Crate training your dog should always be a positive experience, whether you are considering a new puppy or perhaps you have adopted a dog who needs to learn how to become house broken. These are excellent examples of when you should introduce crate training. It can instill a routine for your dog and assist with control over their bladder. Establishing particular times for potty breaks helps your pet immensely.
A crate can become an area where your dog can feel safe and secure. A place to go when they feel anxious or tired or just wish to get away from perhaps loud noises such as a party, fireworks on the Fourth or if they are just not feeling well. As you begin crate training it is very important to ensure you don’t associate any negative experiences to the crate or the process. If you do, then your dog won’t wish to spend time there as they will view it as a punishment.
Please understand that dogs are social animals. They want to be near their “people”. Do not simply purchase a crate and stick your dog in it for the day.
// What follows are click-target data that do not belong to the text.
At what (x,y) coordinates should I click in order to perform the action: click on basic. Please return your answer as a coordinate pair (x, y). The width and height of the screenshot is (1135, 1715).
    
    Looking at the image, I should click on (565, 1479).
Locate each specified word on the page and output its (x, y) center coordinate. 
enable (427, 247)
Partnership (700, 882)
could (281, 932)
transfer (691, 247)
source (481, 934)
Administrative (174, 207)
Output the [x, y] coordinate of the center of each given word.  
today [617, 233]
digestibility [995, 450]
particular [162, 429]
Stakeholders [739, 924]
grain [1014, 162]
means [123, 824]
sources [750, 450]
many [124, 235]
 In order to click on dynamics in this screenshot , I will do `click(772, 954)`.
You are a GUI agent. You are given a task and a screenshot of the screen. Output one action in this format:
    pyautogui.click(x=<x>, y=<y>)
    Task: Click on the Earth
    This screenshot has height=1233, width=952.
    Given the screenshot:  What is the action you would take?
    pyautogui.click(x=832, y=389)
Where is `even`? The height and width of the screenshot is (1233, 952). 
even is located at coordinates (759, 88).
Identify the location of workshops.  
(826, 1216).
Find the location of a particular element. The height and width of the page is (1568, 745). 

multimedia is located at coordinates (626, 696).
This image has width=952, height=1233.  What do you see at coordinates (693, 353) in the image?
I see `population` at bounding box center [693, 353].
This is not the purpose nor is it remotely close to training. If you do not have the time and desire to spend with a social animal such as your dog then perhaps you should not be adding one to your family. Your puppy should not be spending much time in the crate. They require socialization and time with you. Don’t underestimate just how important human touch and interaction is for your dog. Some suggested guidelines on time inside a crate are: a two month old pup should not be crated longer than two hours a day. If you are going to work and still training your pet, keep in mind they will need a potty break at least mid day. Its a good idea to contact your local pet sitting service for further details on how they can help with caring for your pup if you are unable to get home during working hours.
Please make sure you are getting a crate large enough for your pet to be comfortable in. They need to be able to stand up and stretch, turn around and lie down. You will need a cushion and some chew toys to keep your pets mind active. Its even a good idea to cover the crate partially with a blanket to make it nice and dark for them. Associate praise and positive vibes to the time spent in the crate. Once they have accomplished some time in the crate and show they can hold their bladder, praise them! When they get the hang of it use it less and less as it will boost their confidence. Many pet parents begin by giving their dog a treat each time they are crated. You will be surprised how quickly your dog will go to his crate on command.
Remember, do not use a crate to “store” your pet. Use it minimally and once they have been trained, loose the crate. Make it a resting place for them, but leave it up to them. Don’t lock them away. Once they have established their routine and are house broken the crate has done its job!